Model a torch battery of length \(l\) to be made up of a thin cylindrical bar of radius '\(a\)' and a concentric thin cylindrical shell of radius '\(b\)' filled in between with an electrolyte of resistivity \(\rho\) (see figure). If the battery is connected to a resistance of value \(R\), the maximum Joule heating in \(R\) will take place for:

      
1. \( \mathrm{R}=\frac{2 \rho}{\pi l} \ln \left(\frac{\mathrm{b}}{\mathrm{a}}\right) \)
2. \( \mathrm{R}=\frac{\rho}{\pi l} \ln \left(\frac{\mathrm{b}}{\mathrm{a}}\right) \)
3. \( \mathrm{R}=\frac{\rho}{2 \pi \mathrm{l}}\left(\frac{\mathrm{b}}{\mathrm{a}}\right) \)
4. \( \mathrm{R}=\frac{\rho}{2 \pi \mathrm{l}} \ln \left(\frac{\mathrm{b}}{\mathrm{a}}\right) \)

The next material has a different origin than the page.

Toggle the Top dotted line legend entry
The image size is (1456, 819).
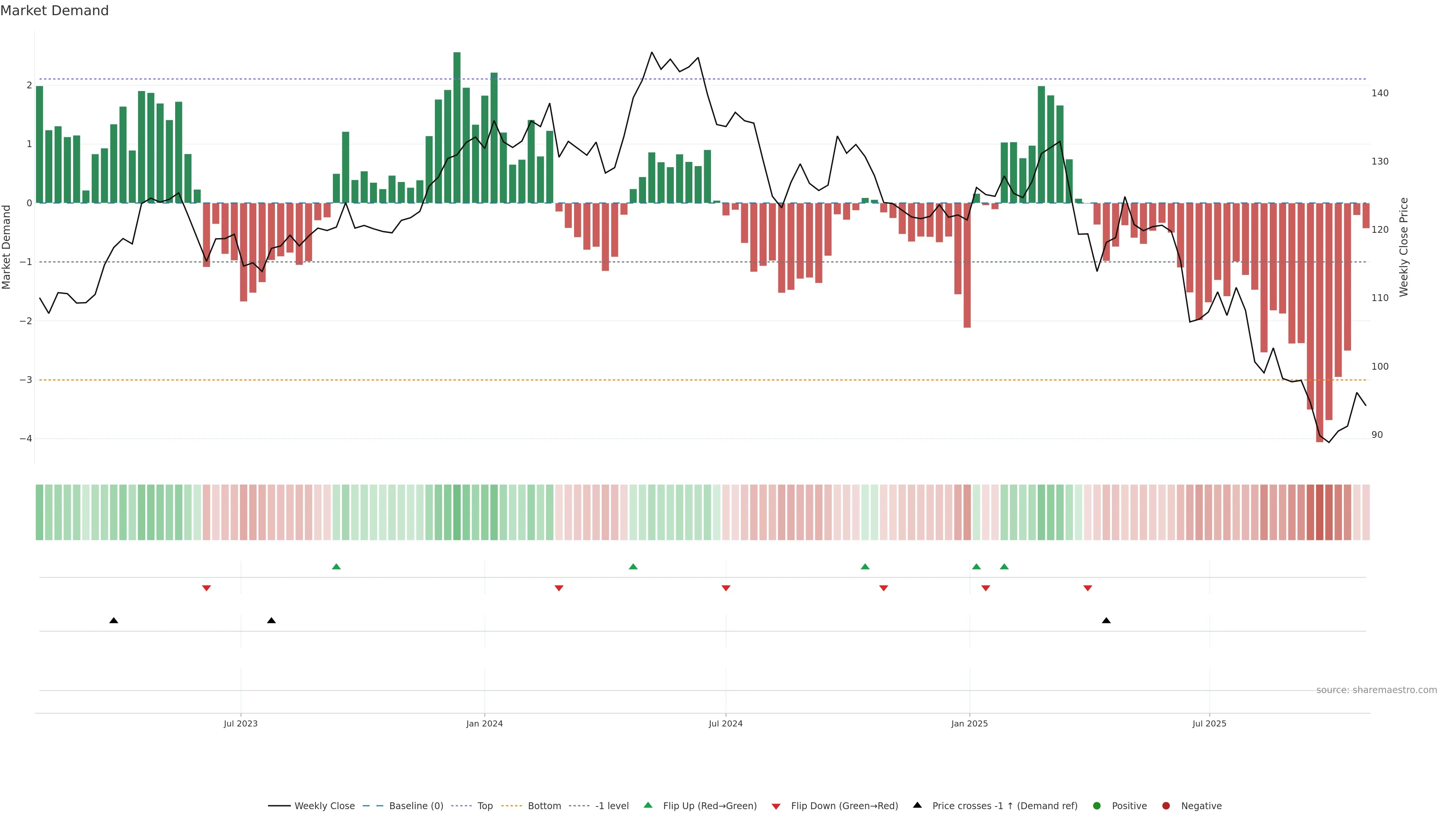[485, 805]
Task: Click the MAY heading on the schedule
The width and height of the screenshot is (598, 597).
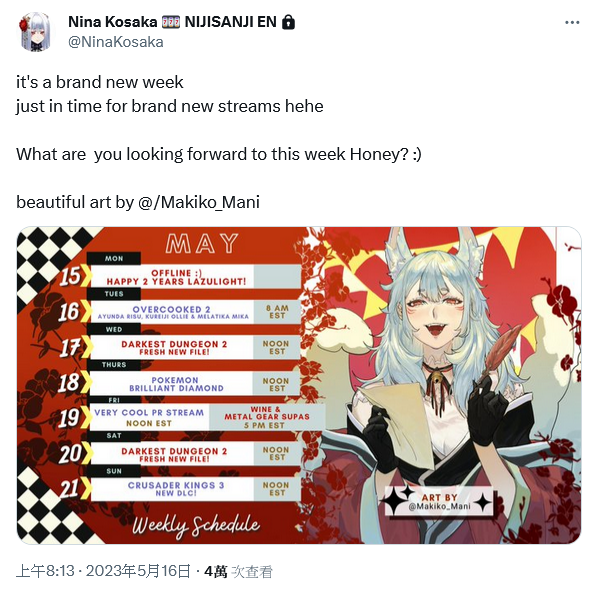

A battery of \(3.0~\text{V}\) is connected to a resistor dissipating \(0.5~\text{W}\) of power. If the terminal voltage of the battery is \(2.5~\text{V}\), the power dissipated within the internal resistance is:
1. \(0.10~\text{W}\)
2. \(0.072~\text{W}\)
3. \(0.125~\text{W}\)
4. \(0.50~\text{W}\)

An electrical power line, having a total resistance of \(2~\Omega\), delivers \(1~\text{kW}\) at \(220~\text{V}\). The efficiency of the transmission line is approximately:
1. \(72\%\)
2. \(96\%\)
3. \(91\%\)
4. \(85\%\)